Оратория была представлена в Англии, в Королевском Альберт-холле, 23 октября 2009 года. Это представление было приурочено к сорокалетию группы «Монти Пайтон», и в нём появились остальные участники группы (Терри Джонс, Терри Гильям (вышедший на сцену для того чтобы сказать всего одну фразу — «Я нет!» и получивший бурные овации в ответ) и Майкл Палин, не было Джона Клиза и умершего ещё в 1989 году Грехема Чепмена), а также принимавшие активное участие в деятельности «Пайтонов» Кэрол Кливленд и Нил Иннес. Эта расширенная версия выпущена на DVD в качестве концертного фильма. В представлении приняли участие хор из 140 человек и оркестр из 80 музыкантов под руководством Джона Дю Пре, а также пять солистов (Эрик Айдл, Шеннон Мерсер, Уильям Фергюсон (в роли Брайна), Розалинд Плоурайт и Кристофер Парвес), восемь волынщиков и три овцы. В интервью по поводу этого концерта Айдл сказал: «Не часто выпадает шанс так масштабно подурачиться»[3].

Мировая премьера концертного фильма состоялась 25 марта 2010 года, в России фильм показывали в кинотеатрах 18-19 мая.
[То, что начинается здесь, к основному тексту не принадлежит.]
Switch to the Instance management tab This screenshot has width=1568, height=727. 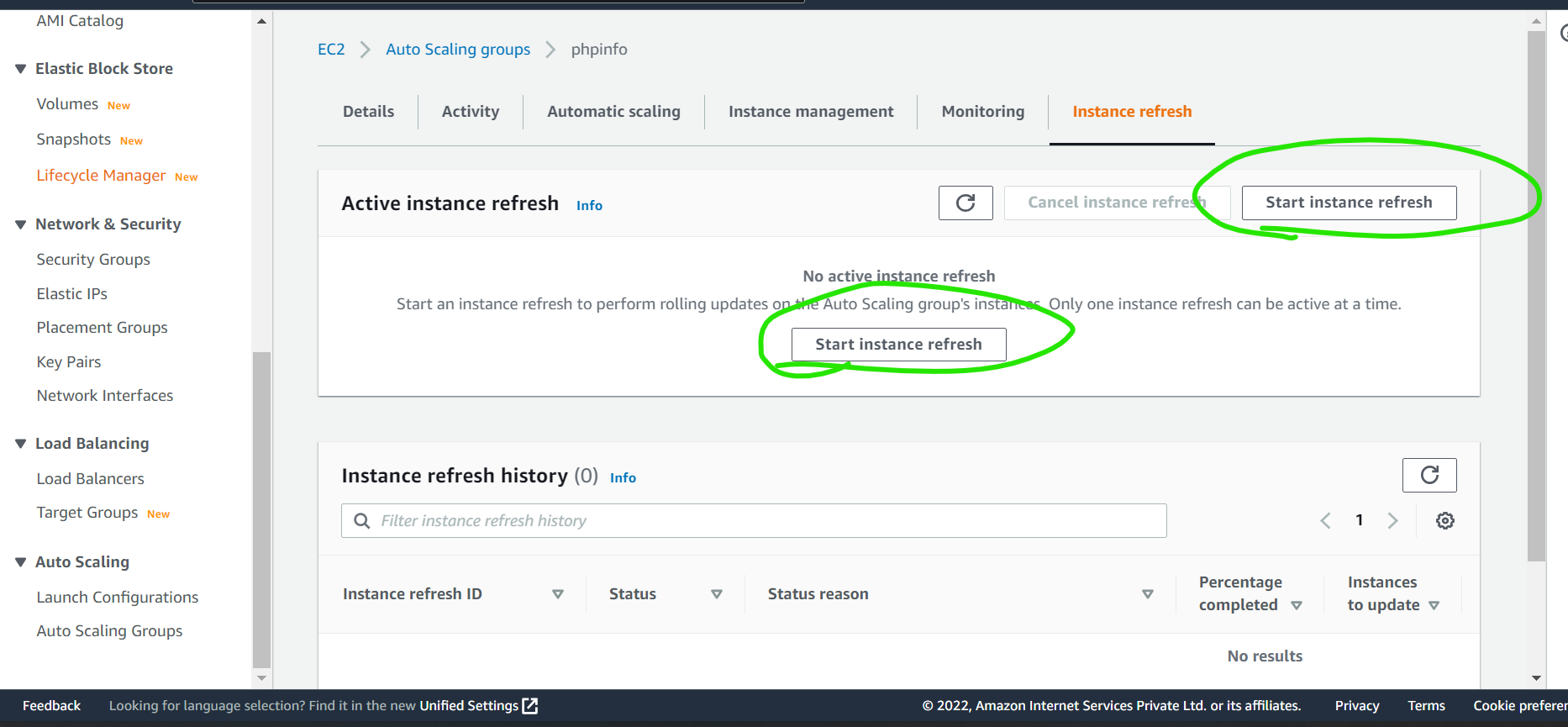810,112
Субтитры на русском языке были сделаны известным переводчиком Дмитрием Пучковым («Гоблин»).

Сюжет

Сюжет в общих чертах повторяет фильм «Житие Брайана». Брайан Коэн, рождённый в Иудее блудницей от римского центуриона, вырастая, начинает пламенно ненавидеть римлян и вступает в подпольную организацию «Народный фронт Иудеи». Однажды, во время бегства от римлян, толпа принимает его за мессию. Люди начинают ему поклоняться, не слушая его возражений о том, что он вовсе не мессия (его мать при этом добавляет, что он просто очень непослушный мальчик). Люди, избрав его однажды объектом поклонения, отвергают все его попытки переубедить их, поклоняясь даже потерянному им при бегстве башмаку. В итоге римляне арестовывают Брайана и приговаривают к распятию на кресте, что и свершается под финальную жизнеутверждающую песню Always Look on the Bright Side of Life.

Содержание

Вступление: Увертюра

  1. The Liberty Bell. (Колокол свободы)

Часть первая: Apocalypso Now. (Апокалипсис сегодня)
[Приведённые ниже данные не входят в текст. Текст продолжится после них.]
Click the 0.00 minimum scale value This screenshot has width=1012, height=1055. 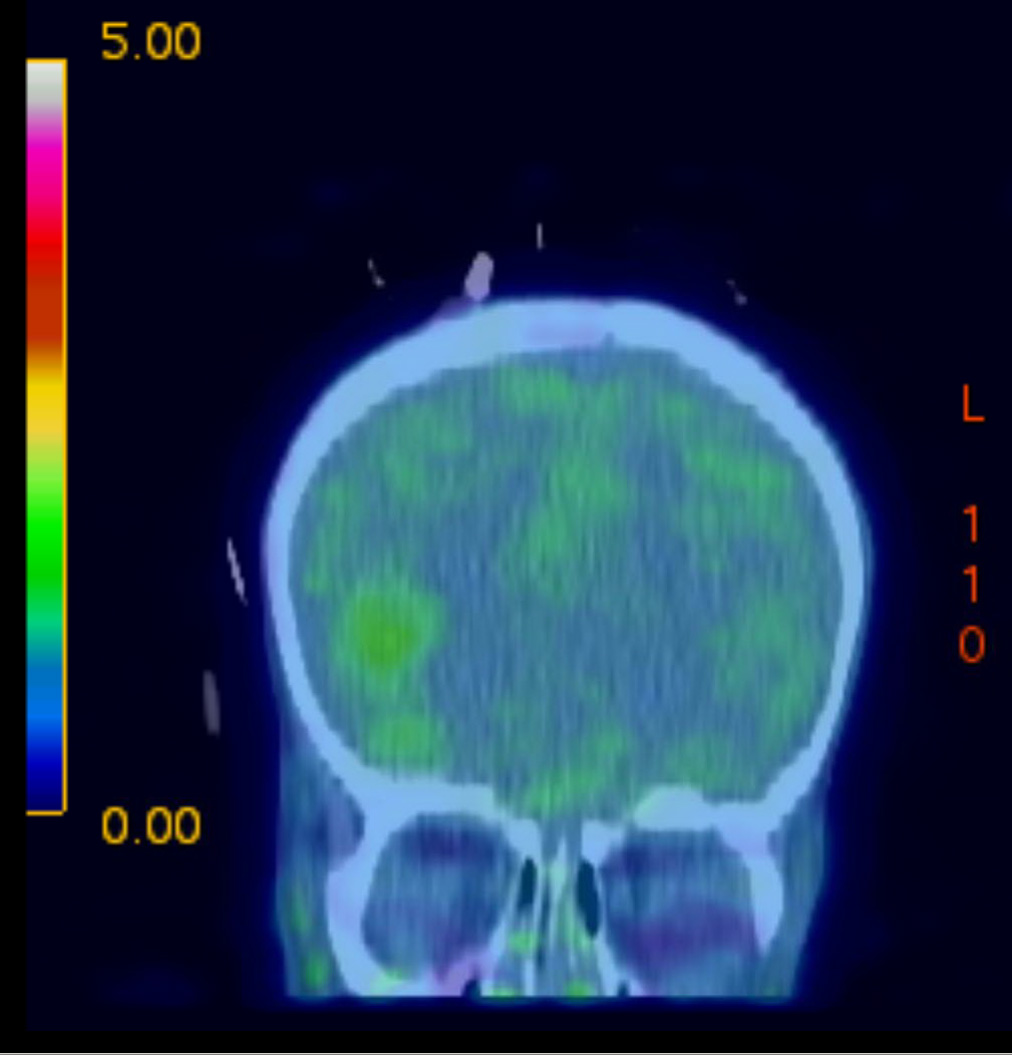pyautogui.click(x=150, y=827)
  1. Chaos and Confusion! (Хаос и смятенье)
  2. There Shall Be Monsters. (И будут монстры)
  3. O God You Are So Big. (О Боже, ты так велик)

Часть вторая: The Boy Next Door. (Сосед)

  1. Mandy’s Song. (Песня Менди)
  2. Woe Woe Woe! (Горе горе горе!)
  3. And There Were Shepherds. (И были пастухи)
  4. Spiritual. (Спиричуэлс)

Часть третья: The Temptation of Brian. (Искушение Брайана)
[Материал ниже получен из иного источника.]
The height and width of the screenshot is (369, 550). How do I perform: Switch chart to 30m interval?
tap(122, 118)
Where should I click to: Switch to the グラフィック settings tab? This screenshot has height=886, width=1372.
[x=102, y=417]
  1. Brian’s Dream. (Сон Брайана)
  2. What Have the Romans Ever Done For Us? (Что вообще римляне сделали для нас?)
  3. The People’s Front of Judea. (Народный фронт Иудеи)
  4. I Want To Be A Girl. (Я хочу быть девушкой)
  5. The Market Square. (Рыночная площадь)
  6. You’re The One. (Ты единственный)

Часть четвёртая: Baroque and Roll. (Барок’н’ролл)

  1. Hail To The Shoe! (Слава башмаку!)
  2. Amourdeus
  3. The Chosen One Has Woken! (Избранный пробудился!)
  4. When I Grow Up. (Когда я вырасту)
  5. Take Us Home. (Отведи нас домой)
  6. The Chosen One. (Избранный)
  7. Individuals. (Индивидуальности)

Часть пятая: Miserere Loves Company. (Беда не приходит одна)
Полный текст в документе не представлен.